** Records shown **
****************

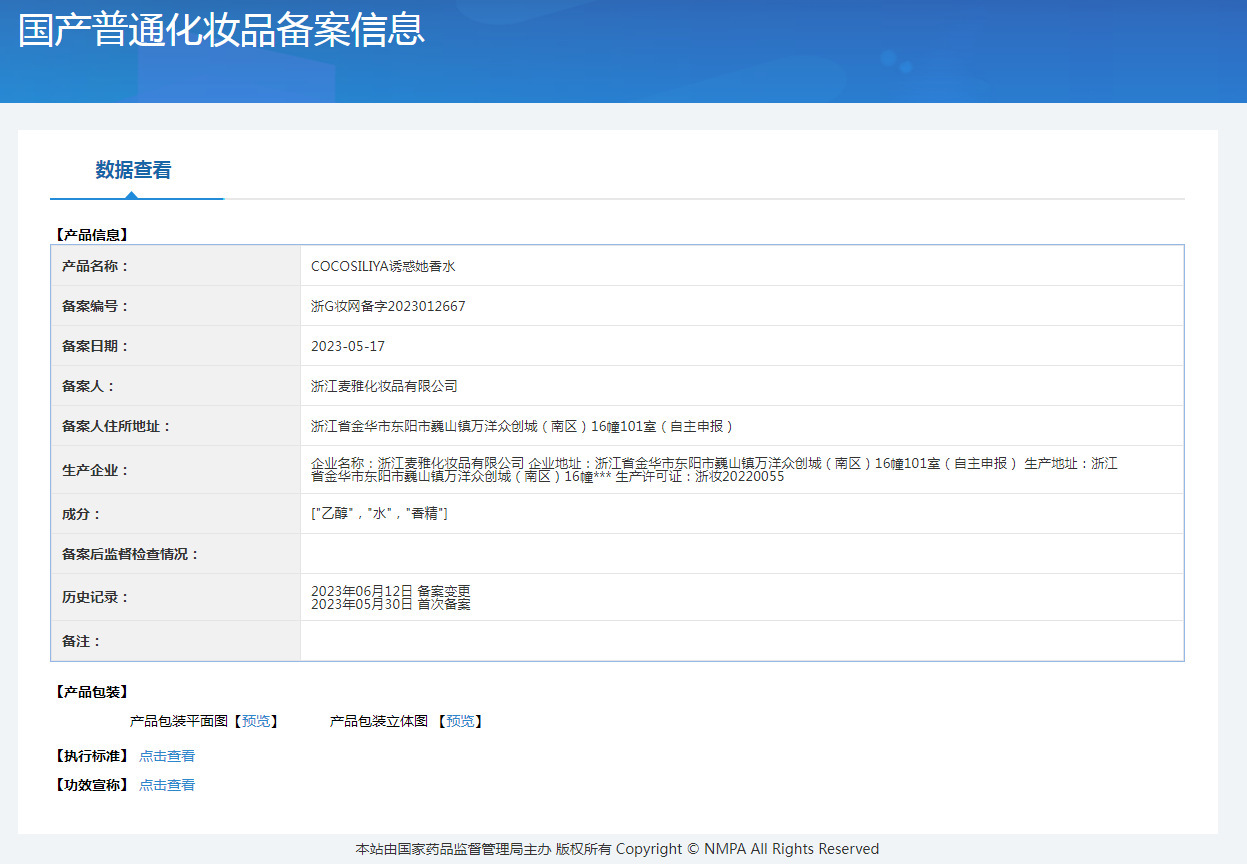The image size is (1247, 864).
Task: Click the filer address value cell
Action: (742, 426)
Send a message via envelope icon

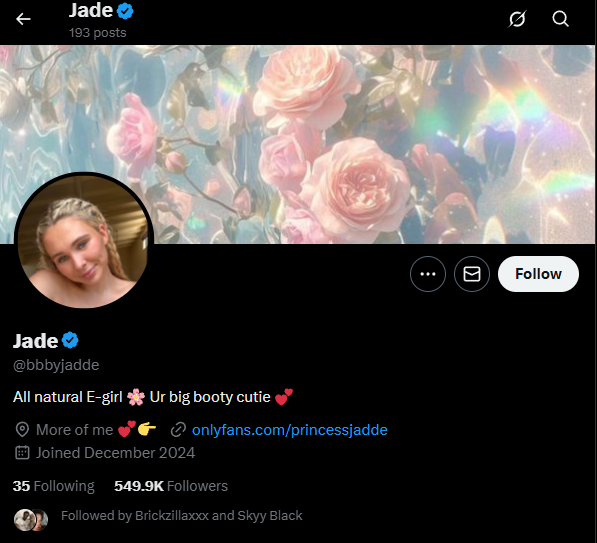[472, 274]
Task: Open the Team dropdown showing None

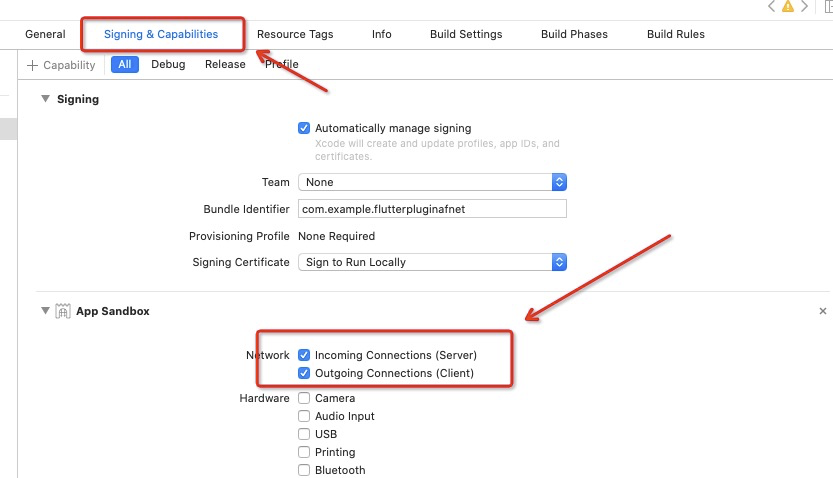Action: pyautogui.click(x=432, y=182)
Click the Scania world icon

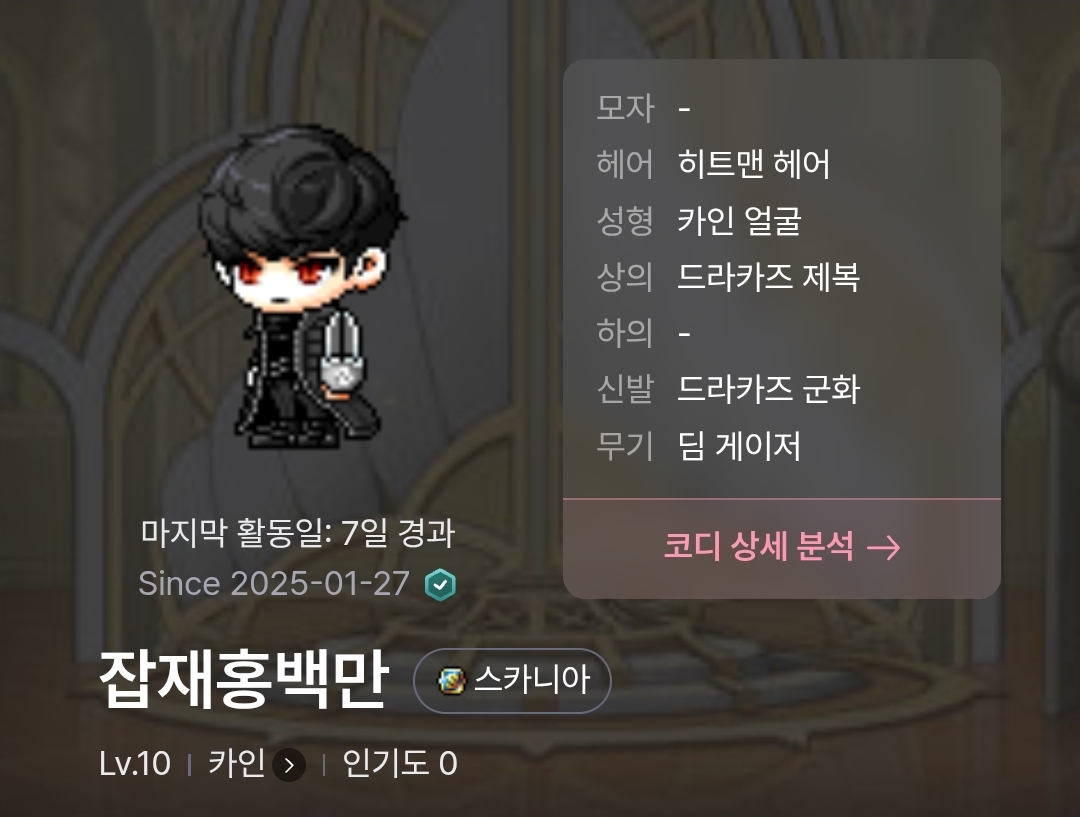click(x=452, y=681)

****************

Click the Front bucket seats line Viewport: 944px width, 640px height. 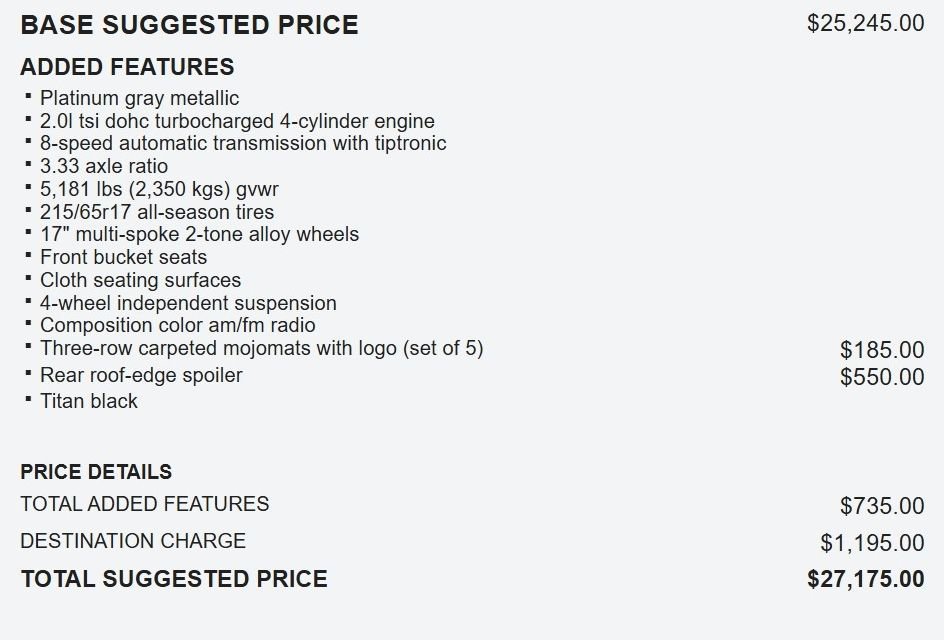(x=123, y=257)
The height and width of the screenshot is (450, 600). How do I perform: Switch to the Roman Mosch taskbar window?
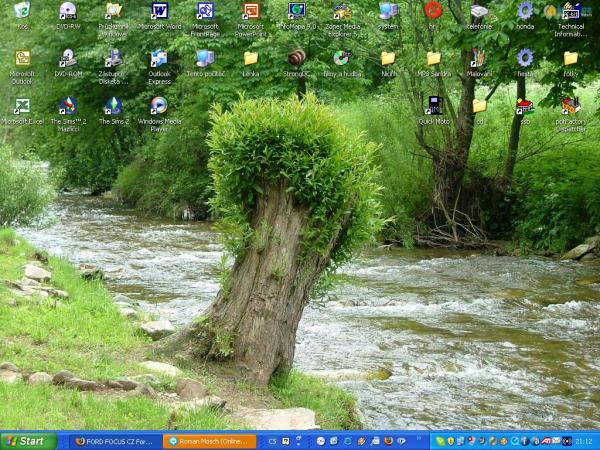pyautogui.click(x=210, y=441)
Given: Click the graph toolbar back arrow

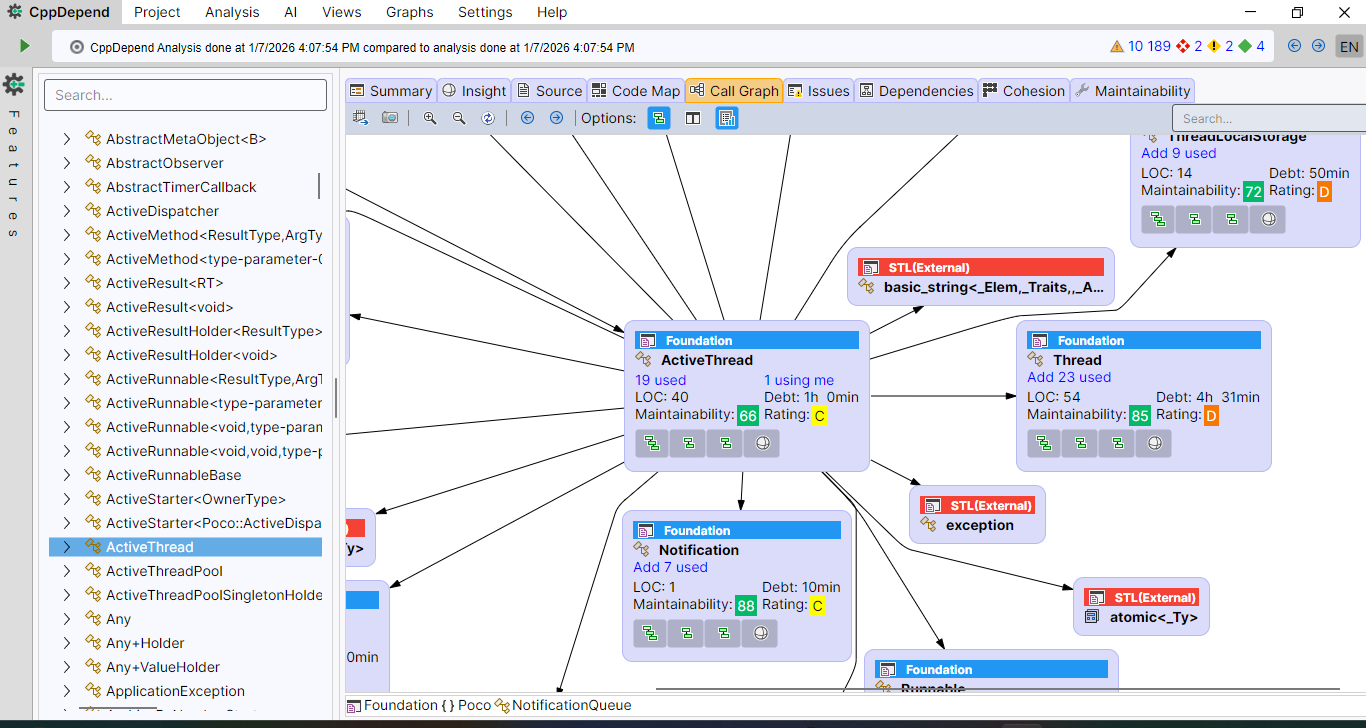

****************

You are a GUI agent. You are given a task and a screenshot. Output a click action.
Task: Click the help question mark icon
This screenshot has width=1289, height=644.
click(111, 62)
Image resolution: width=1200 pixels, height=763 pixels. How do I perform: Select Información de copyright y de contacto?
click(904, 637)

****************

** Assignment **
With the pictures removed from your copy, retype the lines above from the one that contains "The height and" through the one that contains "Given: Click the graph toolbar back arrow", exactly.

** Solution **
The height and width of the screenshot is (450, 600). How do I perform: Switch to the Roman Mosch taskbar window?
pyautogui.click(x=210, y=441)
Given: Click the graph toolbar back arrow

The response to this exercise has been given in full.